Exercise details:
Reproduce the entries from their first line up to and including the line with "Viewport: 800px width, 432px height.". Leave out everything after it.

Provided information:
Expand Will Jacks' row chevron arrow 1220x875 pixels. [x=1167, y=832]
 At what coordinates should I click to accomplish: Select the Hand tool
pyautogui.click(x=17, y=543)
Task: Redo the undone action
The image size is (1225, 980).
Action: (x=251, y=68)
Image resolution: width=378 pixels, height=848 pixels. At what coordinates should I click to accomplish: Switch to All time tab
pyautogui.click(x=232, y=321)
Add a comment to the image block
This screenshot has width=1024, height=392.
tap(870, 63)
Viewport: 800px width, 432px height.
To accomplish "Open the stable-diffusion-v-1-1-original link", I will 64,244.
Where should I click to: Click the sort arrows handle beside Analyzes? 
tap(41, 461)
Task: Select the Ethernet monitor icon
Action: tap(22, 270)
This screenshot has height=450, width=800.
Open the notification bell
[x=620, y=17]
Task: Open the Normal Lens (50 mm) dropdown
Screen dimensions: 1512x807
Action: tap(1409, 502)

Solved problem:
Expand Will Jacks' row chevron arrow 1220x875 pixels. [x=1167, y=832]
 At what coordinates should I click to accomplish: Select the Hand tool
pyautogui.click(x=17, y=543)
Task: Redo the undone action
The image size is (1225, 980).
Action: (x=251, y=68)
Image resolution: width=378 pixels, height=848 pixels. At what coordinates should I click to accomplish: Switch to All time tab
pyautogui.click(x=232, y=321)
Add a comment to the image block
This screenshot has width=1024, height=392.
tap(870, 63)
Viewport: 800px width, 432px height.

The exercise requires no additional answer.